C’est cette illusion qui tombe aujourd’hui. On commence à voir, à l’occasion tragique de ce qui se passe sous nos yeux, que les hommes ne sont pas toujours mus par leurs intérêts, mais aussi par leurs affects, leurs passions.
Il serait intéressant de se demander ce qui a poussé Vladimir Poutine à déclencher son invasion. Je pense que ses intérêts matériels n’ont pas été sa seule motivation. Il y a éprouvé un grand sentiment d’humiliation lors de l’effondrement de l’URSS. Nostalgique de sa grandeur perdue, il n’a pas admis de ne plus être traité comme le chef une grande puissance (Obama a traité son pays de « puissance régionale »). Avec tout cela il a voulu prendre des revanches successives, jusqu’à son agression actuelle. Sans doute aussi a-t-il été mu par la peur, qui s’est tournée en violence, comme je l’ai suggéré (lien). L’intérêt dans tout cela en tout cas est loin d’être tout.

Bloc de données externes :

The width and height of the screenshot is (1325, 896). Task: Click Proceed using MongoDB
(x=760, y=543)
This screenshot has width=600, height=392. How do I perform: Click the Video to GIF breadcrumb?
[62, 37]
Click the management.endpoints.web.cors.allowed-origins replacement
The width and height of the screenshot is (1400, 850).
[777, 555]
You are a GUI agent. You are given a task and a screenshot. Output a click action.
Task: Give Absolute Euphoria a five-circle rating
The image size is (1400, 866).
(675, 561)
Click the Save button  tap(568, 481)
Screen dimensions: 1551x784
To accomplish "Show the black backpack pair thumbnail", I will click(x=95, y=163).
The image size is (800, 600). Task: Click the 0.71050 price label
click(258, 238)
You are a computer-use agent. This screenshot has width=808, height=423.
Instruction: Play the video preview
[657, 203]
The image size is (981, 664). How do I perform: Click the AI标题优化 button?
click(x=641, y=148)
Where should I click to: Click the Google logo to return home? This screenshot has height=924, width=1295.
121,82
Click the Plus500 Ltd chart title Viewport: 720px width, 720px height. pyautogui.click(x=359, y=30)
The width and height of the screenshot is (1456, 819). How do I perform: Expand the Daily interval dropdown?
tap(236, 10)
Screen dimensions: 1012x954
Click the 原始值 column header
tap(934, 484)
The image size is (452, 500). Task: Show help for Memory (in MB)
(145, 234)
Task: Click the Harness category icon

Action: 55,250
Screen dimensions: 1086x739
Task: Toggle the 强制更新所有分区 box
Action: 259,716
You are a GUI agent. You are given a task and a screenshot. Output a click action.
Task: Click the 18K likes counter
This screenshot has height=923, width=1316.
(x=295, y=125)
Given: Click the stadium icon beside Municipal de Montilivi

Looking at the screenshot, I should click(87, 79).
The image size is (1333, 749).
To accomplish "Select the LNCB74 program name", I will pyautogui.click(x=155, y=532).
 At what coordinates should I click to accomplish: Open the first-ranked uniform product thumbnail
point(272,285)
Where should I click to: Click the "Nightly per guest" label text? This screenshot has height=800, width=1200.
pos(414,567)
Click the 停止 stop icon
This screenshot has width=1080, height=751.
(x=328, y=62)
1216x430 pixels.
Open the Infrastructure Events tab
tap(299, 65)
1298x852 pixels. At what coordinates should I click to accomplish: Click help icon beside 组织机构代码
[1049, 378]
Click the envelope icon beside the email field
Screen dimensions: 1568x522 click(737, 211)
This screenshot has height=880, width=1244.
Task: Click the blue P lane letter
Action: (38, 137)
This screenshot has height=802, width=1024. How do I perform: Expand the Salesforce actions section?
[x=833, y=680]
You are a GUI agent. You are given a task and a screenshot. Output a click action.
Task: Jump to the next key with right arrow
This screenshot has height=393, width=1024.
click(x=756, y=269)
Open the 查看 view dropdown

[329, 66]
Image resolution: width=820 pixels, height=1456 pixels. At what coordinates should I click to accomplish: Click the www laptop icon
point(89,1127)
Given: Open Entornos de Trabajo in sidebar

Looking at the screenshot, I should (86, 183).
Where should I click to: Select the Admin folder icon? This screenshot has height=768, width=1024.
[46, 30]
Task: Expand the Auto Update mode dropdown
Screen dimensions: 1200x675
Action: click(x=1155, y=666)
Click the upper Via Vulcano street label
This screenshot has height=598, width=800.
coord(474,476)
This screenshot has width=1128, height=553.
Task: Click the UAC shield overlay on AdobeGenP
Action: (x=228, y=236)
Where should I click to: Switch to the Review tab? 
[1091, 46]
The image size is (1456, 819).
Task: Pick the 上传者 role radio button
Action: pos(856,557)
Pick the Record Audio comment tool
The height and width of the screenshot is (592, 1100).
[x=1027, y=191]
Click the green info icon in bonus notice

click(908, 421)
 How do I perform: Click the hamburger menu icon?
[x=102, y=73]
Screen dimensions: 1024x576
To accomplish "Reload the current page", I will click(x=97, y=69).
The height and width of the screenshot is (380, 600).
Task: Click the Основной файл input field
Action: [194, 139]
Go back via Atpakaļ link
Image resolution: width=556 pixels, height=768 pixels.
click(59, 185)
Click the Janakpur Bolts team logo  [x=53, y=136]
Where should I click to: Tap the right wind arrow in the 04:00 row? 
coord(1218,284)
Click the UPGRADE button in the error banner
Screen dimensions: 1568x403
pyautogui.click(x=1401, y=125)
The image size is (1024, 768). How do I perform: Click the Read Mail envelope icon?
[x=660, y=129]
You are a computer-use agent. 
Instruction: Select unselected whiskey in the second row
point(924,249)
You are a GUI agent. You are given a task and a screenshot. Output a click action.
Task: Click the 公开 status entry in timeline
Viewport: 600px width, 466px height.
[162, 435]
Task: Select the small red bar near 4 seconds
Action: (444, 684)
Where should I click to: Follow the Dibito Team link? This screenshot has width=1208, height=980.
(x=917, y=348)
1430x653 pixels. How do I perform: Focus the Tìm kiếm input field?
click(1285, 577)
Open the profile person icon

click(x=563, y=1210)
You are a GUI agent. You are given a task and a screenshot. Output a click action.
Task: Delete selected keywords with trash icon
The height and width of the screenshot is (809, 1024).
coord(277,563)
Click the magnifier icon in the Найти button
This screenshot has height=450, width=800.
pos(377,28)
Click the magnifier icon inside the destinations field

De même, à la différence du patriotisme, qui est cohérent et « rationnel » (défendre son bien), on peut dire que le nationalisme est une passion irrationnelle, et extrêmement néfaste. Il porte la guerre comme la nuée porte l’orage.
Les hommes en général peuvent ne pas prendre en compte leur intérêt, ou le sacrifier, quand ils sont mus par la colère ou le désir de nuire. « Sans souci pour elle-même, pourvu qu’elle nuise à autrui » – Sui negligens, dum alteri noceat : voilà ce que dit Sénèque de la colère dans son De ira. On peut prendre aussi l’exemple des abeilles, qui comme le dit Virgile meurent après avoir piqué celui qui les menace : Animasque in vulnere ponunt – Et elles laissent leur vie dans la blessure. Il y a parfois un total désintéressement même dans l’agressivité.
L’erreur chez nous a été de survaloriser en l’homme le calcul et l’intérêt. L’homme n’est pas que rationnel, ou raisonnable. Son irrationalité éclate aujourd’hui. Mais je ne pleurerai pas sur le monde des affaires, qui voit maintenant s’écrouler ses projets d’enrichissement sans fin.